Engineering ways to address inequalities in education
Before he joined the first cohort of the GSE’s new education data science master’s program, Raymond Zhang was an industrial engineer on the front lines at manufacturing plants, improving workflow and developing warehouse management software.
It’s not a typical path for someone interested in education policy. But Zhang, who spent almost as much time coaching high school students in speech and debate as he did at his job in manufacturing, found that working with students could be even more gratifying than solving engineering challenges on the job.

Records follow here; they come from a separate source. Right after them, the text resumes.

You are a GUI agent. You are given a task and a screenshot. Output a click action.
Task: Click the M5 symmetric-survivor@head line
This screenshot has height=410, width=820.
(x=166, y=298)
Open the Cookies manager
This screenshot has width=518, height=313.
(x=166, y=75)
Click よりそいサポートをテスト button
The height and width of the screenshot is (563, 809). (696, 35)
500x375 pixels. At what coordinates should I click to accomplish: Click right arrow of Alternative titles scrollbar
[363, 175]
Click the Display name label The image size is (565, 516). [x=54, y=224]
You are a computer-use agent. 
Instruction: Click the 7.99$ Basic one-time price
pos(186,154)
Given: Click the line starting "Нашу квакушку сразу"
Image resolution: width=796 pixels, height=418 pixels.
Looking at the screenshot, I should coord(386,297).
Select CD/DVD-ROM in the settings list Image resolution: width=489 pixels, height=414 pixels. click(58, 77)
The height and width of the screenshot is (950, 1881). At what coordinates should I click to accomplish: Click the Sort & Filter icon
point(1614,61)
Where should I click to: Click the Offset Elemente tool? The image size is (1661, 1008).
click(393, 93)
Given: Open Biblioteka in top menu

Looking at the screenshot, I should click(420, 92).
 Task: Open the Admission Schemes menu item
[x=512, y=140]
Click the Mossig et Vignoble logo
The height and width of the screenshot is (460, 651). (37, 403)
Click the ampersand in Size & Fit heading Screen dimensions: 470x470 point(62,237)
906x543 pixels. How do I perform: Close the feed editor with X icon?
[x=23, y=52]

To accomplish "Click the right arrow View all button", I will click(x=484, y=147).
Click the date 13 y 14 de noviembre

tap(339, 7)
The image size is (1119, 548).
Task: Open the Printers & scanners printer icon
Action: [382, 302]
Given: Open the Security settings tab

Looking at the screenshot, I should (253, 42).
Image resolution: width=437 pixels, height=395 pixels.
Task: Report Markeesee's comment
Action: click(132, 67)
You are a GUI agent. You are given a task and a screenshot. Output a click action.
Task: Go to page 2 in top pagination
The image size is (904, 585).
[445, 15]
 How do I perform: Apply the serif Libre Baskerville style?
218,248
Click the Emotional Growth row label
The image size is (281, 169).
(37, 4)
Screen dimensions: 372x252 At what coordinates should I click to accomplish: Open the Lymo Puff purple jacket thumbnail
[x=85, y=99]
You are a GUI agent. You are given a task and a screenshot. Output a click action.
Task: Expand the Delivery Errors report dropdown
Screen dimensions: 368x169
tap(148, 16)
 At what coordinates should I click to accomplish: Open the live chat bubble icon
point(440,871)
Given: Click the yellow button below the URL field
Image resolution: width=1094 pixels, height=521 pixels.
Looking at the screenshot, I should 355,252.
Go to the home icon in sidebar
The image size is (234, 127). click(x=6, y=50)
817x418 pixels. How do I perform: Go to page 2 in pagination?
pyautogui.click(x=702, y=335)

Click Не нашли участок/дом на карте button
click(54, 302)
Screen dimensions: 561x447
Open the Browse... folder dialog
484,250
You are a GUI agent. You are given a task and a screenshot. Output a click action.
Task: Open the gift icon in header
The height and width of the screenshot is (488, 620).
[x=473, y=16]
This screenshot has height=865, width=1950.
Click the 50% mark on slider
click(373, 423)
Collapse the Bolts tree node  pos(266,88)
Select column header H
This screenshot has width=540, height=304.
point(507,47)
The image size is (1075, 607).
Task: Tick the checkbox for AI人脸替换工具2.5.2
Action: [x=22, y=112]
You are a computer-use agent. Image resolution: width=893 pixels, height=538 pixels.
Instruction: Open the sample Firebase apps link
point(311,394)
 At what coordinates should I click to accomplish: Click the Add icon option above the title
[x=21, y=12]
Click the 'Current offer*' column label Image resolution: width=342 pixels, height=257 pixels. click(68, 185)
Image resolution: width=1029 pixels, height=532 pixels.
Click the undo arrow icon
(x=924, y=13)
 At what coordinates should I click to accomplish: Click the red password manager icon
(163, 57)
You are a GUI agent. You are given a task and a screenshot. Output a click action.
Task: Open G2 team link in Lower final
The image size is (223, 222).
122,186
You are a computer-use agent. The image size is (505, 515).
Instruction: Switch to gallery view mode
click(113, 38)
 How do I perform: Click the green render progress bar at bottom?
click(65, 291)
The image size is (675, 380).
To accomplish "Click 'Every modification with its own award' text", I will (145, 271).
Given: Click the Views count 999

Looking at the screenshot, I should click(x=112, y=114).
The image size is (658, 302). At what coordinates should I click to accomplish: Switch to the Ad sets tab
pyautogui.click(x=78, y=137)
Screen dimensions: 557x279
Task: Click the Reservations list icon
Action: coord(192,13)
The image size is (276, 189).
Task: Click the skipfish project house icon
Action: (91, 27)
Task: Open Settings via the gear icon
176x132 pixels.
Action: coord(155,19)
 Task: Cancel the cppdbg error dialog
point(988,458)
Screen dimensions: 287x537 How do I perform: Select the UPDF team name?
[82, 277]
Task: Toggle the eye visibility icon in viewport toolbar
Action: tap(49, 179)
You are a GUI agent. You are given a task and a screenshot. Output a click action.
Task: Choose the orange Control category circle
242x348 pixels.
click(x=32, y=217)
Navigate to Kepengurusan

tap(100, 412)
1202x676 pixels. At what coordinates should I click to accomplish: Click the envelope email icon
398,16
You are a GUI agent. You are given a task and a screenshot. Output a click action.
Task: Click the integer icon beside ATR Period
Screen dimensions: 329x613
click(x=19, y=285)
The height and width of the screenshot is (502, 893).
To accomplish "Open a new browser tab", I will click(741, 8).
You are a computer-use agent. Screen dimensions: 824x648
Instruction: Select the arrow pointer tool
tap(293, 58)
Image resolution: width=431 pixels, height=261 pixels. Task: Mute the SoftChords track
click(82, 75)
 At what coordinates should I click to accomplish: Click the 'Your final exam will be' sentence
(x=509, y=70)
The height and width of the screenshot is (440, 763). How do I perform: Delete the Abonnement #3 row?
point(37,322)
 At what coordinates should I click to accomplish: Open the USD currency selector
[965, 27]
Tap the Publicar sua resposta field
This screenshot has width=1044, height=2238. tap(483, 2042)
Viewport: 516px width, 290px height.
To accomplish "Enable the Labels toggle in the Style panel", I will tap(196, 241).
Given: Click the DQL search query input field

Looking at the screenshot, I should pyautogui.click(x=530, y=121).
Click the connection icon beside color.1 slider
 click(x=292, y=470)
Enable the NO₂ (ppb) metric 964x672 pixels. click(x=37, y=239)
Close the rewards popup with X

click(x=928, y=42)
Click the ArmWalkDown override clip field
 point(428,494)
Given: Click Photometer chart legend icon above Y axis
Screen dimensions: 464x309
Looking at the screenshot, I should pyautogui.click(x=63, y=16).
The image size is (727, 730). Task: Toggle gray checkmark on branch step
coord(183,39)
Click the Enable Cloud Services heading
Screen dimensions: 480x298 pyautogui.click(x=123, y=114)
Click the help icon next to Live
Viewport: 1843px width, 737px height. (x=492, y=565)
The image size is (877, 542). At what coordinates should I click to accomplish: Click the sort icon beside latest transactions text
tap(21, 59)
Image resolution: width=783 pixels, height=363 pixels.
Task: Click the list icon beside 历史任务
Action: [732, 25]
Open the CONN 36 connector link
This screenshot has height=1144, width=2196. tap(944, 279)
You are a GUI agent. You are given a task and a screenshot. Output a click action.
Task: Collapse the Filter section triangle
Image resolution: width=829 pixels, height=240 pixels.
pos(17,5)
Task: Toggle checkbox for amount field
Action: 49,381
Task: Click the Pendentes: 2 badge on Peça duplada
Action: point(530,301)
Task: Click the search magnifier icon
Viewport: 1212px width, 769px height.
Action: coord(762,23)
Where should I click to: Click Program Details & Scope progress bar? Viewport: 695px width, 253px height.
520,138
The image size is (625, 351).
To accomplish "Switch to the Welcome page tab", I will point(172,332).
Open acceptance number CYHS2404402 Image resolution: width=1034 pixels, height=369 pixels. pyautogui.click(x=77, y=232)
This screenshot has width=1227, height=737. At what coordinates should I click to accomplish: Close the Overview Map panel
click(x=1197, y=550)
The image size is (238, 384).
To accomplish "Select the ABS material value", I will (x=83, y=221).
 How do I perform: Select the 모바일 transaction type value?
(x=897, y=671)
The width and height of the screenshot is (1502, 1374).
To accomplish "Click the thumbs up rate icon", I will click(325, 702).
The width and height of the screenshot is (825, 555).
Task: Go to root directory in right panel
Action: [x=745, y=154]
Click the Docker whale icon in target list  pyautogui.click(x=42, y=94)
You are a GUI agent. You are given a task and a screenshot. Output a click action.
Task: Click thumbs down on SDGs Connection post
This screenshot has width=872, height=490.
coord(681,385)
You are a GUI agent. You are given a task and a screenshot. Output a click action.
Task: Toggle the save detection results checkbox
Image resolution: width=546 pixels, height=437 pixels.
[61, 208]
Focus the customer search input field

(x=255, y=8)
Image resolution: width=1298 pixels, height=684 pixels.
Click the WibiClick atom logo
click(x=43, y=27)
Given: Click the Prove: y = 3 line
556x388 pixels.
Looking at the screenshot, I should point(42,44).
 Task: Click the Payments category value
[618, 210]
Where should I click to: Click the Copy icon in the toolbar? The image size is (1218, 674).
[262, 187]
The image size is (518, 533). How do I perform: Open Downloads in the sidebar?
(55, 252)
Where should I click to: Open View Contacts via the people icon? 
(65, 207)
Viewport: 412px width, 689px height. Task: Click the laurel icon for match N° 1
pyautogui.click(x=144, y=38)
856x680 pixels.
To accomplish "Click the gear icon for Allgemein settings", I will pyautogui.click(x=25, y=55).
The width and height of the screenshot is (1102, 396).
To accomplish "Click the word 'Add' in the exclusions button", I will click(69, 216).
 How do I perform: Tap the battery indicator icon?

“I loved coaching students in an informal setting, working with them to develop and argue their own thoughts and ideas,” says Zhang, a former high school debate team competitor himself who grew up in a first-generation immigrant household in the Twin Cities area.
A few years ago he joined a research project with the Minnesota Debate Teachers Association, looking into the bias some of his students faced in debate competition – especially Black students, some of whom left the debate program as a result. “We investigated some of the structural issues in the debate community and showed that some kids were disproportionately affected by racism,” he says. “That research provided a starting point for conversations about these experiences, with data to back it up.”
Zhang says his experience has shown him how analytics and technology can motivate changes in learning, but it’s also made him realize some of the gaps in his knowledge. Now at Stanford, he plans to continue developing his skills in gathering and visualizing data to address educational inequities on a larger scale. “Data visualization can help show where inequality lies,” he says. “I hope my research can help more learners reach their potential.”